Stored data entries
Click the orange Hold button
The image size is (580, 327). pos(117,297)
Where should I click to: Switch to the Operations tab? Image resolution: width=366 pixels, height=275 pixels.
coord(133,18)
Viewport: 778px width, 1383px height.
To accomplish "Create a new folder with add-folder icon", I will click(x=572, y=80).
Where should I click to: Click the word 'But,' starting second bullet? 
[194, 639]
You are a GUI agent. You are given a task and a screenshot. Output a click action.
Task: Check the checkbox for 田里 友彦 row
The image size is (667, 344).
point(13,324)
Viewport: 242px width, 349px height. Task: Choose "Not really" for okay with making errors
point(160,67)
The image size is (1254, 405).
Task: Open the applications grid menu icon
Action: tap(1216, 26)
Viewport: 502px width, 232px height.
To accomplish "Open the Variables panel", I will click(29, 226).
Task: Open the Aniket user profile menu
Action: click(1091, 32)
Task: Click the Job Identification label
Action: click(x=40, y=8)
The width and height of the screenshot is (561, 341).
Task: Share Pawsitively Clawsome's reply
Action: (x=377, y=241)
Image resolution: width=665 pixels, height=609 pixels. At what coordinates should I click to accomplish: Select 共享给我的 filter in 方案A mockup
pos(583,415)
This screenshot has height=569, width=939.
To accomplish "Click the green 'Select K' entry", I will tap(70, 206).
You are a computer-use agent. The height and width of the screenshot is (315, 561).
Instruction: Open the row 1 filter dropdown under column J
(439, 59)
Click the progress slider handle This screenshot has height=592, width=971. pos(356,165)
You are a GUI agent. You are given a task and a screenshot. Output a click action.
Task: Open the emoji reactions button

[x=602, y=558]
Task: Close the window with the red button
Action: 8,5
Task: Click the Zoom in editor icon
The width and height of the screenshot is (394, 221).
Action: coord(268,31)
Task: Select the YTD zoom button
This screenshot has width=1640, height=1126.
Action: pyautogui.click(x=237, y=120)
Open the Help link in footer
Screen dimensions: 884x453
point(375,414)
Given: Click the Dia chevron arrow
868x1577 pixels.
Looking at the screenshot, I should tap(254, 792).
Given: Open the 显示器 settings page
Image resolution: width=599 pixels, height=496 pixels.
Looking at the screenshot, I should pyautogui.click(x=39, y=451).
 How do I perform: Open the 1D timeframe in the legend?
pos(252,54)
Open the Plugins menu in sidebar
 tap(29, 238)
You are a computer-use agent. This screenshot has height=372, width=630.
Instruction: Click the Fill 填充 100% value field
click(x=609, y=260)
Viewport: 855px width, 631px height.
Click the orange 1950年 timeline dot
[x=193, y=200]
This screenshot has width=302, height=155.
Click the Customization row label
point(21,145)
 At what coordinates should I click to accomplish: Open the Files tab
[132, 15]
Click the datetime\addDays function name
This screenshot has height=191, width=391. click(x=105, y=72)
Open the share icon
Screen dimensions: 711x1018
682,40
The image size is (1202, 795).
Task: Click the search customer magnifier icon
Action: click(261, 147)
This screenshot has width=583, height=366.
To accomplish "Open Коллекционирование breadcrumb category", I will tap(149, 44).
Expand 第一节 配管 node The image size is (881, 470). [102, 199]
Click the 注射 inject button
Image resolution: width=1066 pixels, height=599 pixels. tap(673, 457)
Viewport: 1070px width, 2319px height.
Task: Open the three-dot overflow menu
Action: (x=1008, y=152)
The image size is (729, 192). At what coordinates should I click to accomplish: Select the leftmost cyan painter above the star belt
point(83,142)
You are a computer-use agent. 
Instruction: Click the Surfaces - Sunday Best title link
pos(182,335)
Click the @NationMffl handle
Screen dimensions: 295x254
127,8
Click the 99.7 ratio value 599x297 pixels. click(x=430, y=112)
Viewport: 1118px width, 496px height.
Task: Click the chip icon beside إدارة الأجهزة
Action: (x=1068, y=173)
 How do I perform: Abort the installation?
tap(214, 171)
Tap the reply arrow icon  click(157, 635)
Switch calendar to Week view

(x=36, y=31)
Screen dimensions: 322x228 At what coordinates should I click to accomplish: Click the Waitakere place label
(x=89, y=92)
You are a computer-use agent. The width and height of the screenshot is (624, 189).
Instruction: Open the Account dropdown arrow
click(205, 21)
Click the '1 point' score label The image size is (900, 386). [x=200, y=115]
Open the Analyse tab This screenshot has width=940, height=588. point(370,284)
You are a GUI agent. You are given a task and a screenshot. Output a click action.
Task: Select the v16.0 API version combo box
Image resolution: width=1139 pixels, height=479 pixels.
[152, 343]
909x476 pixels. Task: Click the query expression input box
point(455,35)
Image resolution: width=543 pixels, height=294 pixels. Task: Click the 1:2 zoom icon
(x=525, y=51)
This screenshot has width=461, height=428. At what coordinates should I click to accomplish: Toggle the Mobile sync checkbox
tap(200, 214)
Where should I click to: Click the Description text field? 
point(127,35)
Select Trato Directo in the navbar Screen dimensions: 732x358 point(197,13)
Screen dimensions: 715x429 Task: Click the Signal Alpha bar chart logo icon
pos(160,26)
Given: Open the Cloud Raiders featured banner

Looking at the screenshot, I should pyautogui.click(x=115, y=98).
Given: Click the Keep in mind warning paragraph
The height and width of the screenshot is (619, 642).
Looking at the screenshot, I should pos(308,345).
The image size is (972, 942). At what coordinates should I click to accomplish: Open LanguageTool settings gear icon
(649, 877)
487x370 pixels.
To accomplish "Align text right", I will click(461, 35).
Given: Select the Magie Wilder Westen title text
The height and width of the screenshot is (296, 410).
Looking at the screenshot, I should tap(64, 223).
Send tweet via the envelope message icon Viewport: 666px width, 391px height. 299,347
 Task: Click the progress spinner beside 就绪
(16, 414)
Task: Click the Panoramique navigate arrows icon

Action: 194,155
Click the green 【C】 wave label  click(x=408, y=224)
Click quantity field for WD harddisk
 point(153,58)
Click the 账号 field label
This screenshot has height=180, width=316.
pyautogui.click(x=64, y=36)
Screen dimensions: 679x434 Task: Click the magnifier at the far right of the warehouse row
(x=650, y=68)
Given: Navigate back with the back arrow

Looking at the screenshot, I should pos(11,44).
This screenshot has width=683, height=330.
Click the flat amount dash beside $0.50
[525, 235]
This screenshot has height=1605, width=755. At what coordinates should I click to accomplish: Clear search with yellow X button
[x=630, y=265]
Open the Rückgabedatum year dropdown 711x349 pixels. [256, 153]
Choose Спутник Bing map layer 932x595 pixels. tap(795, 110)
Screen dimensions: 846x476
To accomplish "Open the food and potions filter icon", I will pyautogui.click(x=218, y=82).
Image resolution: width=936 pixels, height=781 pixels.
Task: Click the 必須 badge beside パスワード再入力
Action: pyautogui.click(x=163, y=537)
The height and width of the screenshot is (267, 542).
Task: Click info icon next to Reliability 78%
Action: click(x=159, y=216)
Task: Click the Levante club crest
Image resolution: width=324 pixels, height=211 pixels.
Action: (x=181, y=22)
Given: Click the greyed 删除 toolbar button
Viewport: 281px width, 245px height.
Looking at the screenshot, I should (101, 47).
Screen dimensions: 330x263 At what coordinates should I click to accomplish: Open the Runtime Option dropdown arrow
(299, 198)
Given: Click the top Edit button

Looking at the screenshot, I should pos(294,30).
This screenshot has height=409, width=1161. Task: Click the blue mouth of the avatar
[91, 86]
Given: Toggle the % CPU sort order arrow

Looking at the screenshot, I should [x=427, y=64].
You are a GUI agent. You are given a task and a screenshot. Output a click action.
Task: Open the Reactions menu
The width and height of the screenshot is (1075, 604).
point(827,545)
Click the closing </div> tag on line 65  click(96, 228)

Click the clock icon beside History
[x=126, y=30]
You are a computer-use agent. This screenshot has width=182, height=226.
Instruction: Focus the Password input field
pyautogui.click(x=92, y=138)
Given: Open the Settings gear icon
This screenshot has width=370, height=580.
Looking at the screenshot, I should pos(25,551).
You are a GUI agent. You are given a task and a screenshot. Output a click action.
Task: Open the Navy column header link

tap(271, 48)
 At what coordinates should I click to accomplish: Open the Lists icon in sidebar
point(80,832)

**WORK ITEM:** Your task is to restate, word for word, only those lines above that fall between the line holding "Open the Plugins menu in sidebar" and the line holding "Open the share icon", inclusive.

**ANSWER AREA:**
Open the Plugins menu in sidebar
 tap(29, 238)
You are a computer-use agent. This screenshot has height=372, width=630.
Instruction: Click the Fill 填充 100% value field
click(x=609, y=260)
Viewport: 855px width, 631px height.
Click the orange 1950年 timeline dot
[x=193, y=200]
This screenshot has width=302, height=155.
Click the Customization row label
point(21,145)
 At what coordinates should I click to accomplish: Open the Files tab
[132, 15]
Click the datetime\addDays function name
This screenshot has height=191, width=391. click(x=105, y=72)
Open the share icon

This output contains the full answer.